GOAL ▸ Output the material from the line with "The width and height of the screenshot is (903, 520)." to the line with "[x=451, y=207]", both lines included, and omit the pictures.

RECORDS SHOWN ▸
══════════
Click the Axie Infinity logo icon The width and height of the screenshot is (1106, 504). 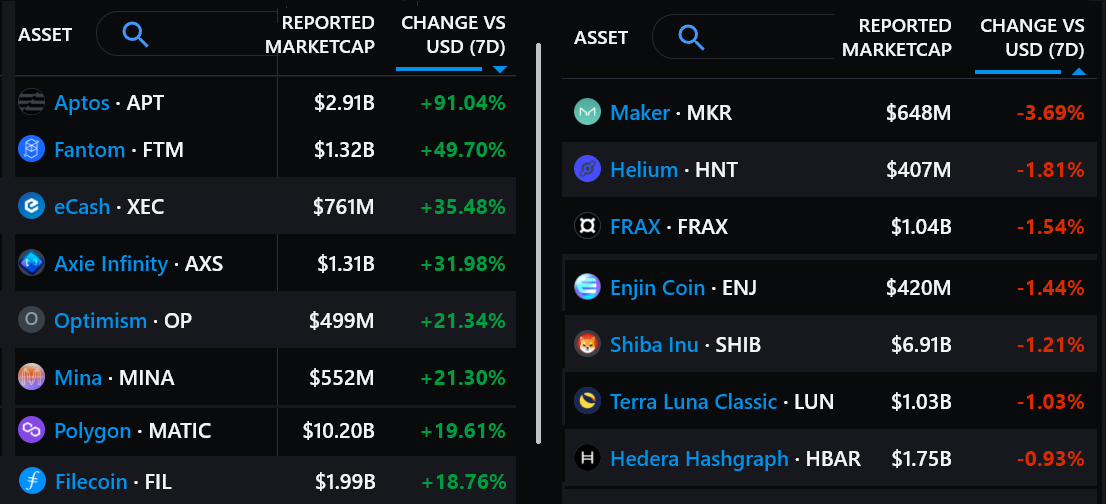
══════════
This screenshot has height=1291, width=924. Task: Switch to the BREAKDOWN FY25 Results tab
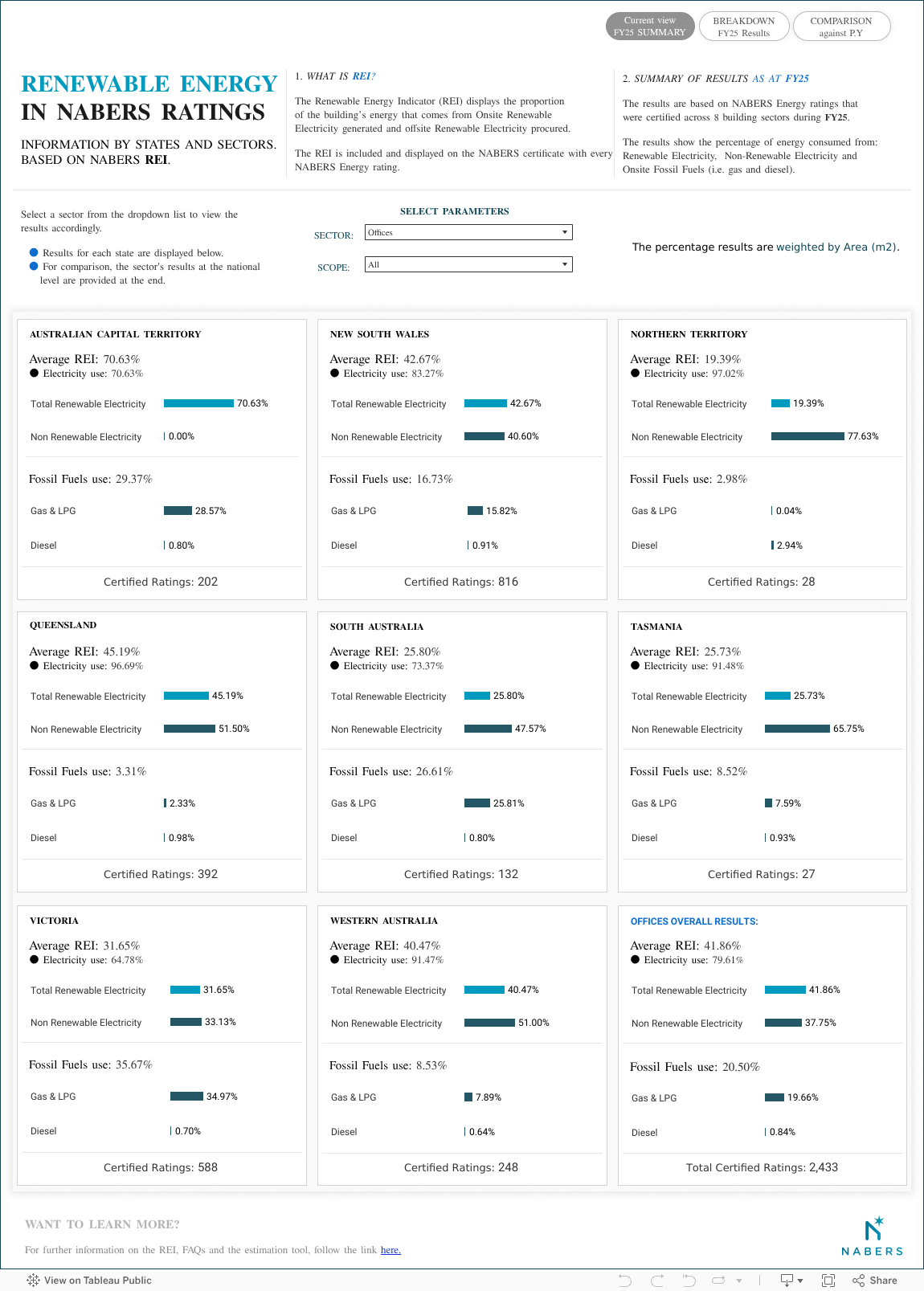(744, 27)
══════════
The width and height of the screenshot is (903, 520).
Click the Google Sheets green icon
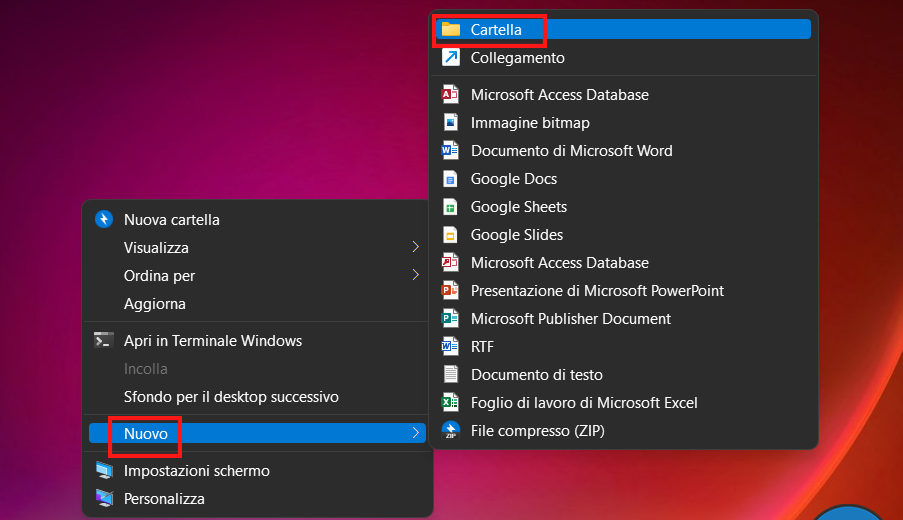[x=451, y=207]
══════════
EXERCISE ANSWER ▸
The width and height of the screenshot is (903, 520).
Click the Google Sheets green icon
[x=451, y=207]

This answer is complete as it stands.